Senate Bill 10, a bill that requires the Ten Commandments to be displayed in all Texas public school classrooms passed the Senate with a final vote of 82-46 on Sunday, sending the legislation to Gov. Greg Abbott to be signed into law. Abbott, a Republican, expressed his support of the bill early this month when he posted on X, “Let’s get this bill to my desk. I’ll make it law.”
The bill was originally passed in March with majority Republican support although Democrats attempted to stall the bill for additional amendments including requiring other religious texts from Hinduism, Islam, and Buddhism to be posted in classrooms although those amendments were rejected.
Under the law, schools would be required to place a copy of the Ten Commandments in a ‘conspicuous place in each classroom’. The display must be a minimum of 16 inches by 20 inches and include the text of the Ten Commandments as written in the bill.
Although there are no details about non-compliance, according to the Washington Post, the bill includes provisions which mention the state, rather than individual districts, as defending any legal challenges regarding the school’s compliance. The bill states that no school would be exempt and schools that do not post the document would be required to ‘accept any offer of a privately donated poster or framed copy.’
Other states have already attempted to pass legislation requiring the Ten Commandments to be displayed in schools including Louisiana and Arkansas. Louisiana, however, has not been able to implement the legislation after a federal lawsuit was filed by parents who claimed that “public schools were not Sunday schools.” A judge in November sided with those parents when he ruled the state’s order was unconstitutional. Similarly, Texas could experience legal pushback over the constitutionality of the law due to the separation of church and state.
Critics have made the argument that the law violates the First Amendment’s Establishment Clause which prohibits public schools from requiring students to recite prayers or provide religious instruction, while supporters attempt to associate the religious document with U.S. history in an effort to insert it into the curriculum.
In arguments against the bill during debate, state Rep. James Talarico, a McNeil alum and Democrat, said the posting of the Ten Commandments would disregard the beliefs of non-Christian students and questioned if lawmakers had ever broken any of the commandments.

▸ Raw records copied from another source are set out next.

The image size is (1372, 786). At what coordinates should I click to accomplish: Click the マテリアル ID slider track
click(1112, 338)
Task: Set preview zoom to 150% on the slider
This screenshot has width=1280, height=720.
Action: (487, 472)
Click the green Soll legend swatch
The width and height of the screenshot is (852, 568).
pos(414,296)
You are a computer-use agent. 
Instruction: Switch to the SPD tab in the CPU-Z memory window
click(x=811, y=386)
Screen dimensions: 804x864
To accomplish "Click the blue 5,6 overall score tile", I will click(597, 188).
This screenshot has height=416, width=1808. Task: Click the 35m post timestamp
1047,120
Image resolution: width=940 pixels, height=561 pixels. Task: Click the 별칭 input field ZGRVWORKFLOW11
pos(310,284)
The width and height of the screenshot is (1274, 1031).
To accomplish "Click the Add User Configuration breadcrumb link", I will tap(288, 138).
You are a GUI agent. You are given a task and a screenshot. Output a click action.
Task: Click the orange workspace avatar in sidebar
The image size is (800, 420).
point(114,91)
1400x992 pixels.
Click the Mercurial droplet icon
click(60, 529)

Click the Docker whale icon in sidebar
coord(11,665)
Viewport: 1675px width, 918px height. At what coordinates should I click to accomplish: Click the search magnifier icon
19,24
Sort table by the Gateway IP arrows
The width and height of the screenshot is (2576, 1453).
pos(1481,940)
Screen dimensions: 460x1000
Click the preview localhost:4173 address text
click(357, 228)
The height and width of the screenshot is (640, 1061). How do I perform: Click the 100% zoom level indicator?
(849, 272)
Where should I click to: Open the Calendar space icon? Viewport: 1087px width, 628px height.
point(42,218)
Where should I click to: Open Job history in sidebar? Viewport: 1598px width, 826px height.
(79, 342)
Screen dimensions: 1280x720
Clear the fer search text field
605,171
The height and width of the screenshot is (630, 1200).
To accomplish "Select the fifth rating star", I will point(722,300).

“My faith means more to me than anything, but I don’t believe the government should be forcing religion onto any American citizen, especially our children,” Talarico told the Texas Tribune. “I’m a Christian who firmly believes in the separation of church and state.”
This measure is one of several religion-related bills passed in the current legislative session. Texas lawmakers passed a bill that would permit school districts to install a period of prayer and religious text readings–including the Bible–with parental consent, a direct contradiction to the Establishment Clause.
As both sides debate the legality of the law, Republicans on Monday advanced Senate Bill 13, introduced by Senator Angela Paxton (R-McKinney). SB 13 is a bill which would give local school boards the authority to remove books from school libraries and would allow parents to challenge any book. Democrats have been outspoken about the hypocrisy of the Republican party due to promoting religious texts and freedom of speech while at the same time restricting access to content they deem as inappropriate.